* **Objetivo del ejercicio**:
Por favor, busca en las filas de abajo todas las líneas que contengan la palabra "Viewport" y cópialas completas.

◆ ◆ ◆ ◆ ◆

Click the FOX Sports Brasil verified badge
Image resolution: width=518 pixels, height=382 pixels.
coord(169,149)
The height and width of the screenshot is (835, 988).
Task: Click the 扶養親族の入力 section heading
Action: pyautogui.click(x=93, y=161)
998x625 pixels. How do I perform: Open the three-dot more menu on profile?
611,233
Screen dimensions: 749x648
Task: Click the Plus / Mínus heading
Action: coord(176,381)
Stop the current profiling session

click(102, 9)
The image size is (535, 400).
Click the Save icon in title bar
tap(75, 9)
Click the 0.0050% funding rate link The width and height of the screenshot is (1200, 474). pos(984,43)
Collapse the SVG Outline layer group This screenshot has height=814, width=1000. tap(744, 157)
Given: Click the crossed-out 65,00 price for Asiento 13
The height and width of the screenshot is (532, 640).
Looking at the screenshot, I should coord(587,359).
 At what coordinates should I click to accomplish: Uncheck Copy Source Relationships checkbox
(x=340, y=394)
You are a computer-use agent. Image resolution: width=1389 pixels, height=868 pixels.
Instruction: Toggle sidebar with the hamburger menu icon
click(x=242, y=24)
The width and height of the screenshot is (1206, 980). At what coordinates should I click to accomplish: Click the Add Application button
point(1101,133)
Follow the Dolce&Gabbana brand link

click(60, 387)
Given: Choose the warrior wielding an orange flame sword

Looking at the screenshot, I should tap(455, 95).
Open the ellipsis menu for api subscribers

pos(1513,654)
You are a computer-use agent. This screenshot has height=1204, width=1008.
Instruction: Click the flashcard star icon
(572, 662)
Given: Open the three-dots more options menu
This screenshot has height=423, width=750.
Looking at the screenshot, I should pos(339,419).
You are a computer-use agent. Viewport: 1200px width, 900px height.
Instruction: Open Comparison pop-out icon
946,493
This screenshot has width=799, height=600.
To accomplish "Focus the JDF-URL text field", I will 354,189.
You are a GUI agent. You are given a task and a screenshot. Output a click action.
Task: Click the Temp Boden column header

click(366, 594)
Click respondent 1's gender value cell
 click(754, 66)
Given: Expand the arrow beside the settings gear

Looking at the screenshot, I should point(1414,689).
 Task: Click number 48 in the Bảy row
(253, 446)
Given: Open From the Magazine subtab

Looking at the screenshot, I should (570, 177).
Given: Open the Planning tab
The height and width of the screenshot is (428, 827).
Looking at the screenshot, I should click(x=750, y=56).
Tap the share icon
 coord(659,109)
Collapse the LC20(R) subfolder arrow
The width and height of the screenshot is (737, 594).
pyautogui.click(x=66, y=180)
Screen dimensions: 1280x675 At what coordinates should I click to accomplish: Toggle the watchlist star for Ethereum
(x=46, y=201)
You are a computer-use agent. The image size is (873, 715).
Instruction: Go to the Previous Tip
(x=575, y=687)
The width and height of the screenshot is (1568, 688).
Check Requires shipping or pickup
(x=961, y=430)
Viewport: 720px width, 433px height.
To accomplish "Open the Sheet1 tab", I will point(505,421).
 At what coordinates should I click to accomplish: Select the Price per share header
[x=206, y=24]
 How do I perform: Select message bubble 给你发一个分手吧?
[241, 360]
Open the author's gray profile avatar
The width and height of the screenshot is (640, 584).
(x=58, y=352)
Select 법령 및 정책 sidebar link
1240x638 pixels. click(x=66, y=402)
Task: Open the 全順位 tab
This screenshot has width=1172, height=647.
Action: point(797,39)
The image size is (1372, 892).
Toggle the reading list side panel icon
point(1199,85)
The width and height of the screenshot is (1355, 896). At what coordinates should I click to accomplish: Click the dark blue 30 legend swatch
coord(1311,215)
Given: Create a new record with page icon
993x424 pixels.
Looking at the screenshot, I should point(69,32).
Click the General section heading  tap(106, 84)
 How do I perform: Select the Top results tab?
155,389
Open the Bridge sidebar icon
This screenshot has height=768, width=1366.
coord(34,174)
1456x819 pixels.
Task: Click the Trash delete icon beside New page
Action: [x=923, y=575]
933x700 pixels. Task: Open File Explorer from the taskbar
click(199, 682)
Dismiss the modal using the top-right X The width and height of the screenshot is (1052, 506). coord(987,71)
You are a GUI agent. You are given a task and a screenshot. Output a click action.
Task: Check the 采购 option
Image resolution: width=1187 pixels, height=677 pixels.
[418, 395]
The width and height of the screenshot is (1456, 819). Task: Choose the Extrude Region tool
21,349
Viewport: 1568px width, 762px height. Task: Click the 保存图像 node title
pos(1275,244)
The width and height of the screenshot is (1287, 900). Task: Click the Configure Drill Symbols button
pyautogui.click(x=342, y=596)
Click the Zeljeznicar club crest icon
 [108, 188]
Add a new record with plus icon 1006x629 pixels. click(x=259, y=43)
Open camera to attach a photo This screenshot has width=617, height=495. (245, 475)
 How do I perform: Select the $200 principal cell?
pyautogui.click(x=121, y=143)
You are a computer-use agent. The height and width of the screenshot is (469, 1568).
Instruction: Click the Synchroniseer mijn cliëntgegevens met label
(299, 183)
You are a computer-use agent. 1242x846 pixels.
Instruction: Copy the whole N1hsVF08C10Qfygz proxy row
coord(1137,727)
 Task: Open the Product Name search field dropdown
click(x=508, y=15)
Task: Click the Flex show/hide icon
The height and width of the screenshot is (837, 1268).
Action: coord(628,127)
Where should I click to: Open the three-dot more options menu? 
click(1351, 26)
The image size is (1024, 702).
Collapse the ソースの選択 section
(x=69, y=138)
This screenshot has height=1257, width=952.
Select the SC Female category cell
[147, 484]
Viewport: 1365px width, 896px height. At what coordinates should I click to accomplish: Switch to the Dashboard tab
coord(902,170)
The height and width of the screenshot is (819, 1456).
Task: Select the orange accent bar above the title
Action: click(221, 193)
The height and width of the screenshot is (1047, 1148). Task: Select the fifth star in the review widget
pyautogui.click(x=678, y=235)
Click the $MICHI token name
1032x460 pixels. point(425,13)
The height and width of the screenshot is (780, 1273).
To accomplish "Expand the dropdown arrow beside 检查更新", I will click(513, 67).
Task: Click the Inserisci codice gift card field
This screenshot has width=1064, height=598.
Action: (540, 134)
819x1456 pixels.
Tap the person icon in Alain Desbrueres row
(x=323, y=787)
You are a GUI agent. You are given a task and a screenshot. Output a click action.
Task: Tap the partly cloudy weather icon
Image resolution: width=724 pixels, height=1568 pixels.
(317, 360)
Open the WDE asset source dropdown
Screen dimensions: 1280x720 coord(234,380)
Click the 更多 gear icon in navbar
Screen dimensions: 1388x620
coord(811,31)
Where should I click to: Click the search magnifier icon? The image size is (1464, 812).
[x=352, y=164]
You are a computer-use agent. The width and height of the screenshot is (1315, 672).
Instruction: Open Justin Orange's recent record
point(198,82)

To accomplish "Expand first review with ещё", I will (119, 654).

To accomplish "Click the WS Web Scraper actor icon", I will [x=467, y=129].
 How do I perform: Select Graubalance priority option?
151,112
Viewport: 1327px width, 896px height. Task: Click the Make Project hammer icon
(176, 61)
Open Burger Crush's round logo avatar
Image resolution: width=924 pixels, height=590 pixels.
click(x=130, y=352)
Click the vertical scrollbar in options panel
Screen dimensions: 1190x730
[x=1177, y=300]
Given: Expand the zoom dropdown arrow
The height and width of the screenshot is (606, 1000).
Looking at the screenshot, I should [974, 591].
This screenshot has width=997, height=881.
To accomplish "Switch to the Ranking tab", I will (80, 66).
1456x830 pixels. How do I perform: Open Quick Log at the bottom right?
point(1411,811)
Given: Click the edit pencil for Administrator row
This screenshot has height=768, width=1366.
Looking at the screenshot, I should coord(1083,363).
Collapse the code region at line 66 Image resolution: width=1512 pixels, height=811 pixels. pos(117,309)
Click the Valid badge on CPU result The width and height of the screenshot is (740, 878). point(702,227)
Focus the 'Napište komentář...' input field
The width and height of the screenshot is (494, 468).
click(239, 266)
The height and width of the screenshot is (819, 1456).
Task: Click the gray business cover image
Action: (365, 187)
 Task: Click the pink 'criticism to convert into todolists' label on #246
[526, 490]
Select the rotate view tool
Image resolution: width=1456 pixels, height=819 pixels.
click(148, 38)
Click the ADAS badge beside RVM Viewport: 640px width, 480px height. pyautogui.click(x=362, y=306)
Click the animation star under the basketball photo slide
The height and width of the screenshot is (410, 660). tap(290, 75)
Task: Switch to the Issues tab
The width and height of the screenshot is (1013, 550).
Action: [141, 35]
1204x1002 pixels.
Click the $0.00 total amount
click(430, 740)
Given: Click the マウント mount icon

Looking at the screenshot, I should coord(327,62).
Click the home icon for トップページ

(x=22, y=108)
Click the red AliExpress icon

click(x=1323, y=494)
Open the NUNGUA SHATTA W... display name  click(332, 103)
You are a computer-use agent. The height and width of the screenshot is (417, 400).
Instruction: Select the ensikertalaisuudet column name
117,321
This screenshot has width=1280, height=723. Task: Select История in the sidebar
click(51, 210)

◆ ◆ ◆ ◆ ◆

* **Respuesta del ejercicio**:
You are a computer-use agent. Viewport: 1200px width, 900px height.
Viewport: 720px width, 433px height.
Viewport: 1568px width, 762px height. Task: Click the 保存图像 node title
Viewport: 1365px width, 896px height. At what coordinates should I click to accomplish: Switch to the Dashboard tab
Viewport: 1327px width, 896px height. Task: Click the Make Project hammer icon
Click the ADAS badge beside RVM Viewport: 640px width, 480px height. pyautogui.click(x=362, y=306)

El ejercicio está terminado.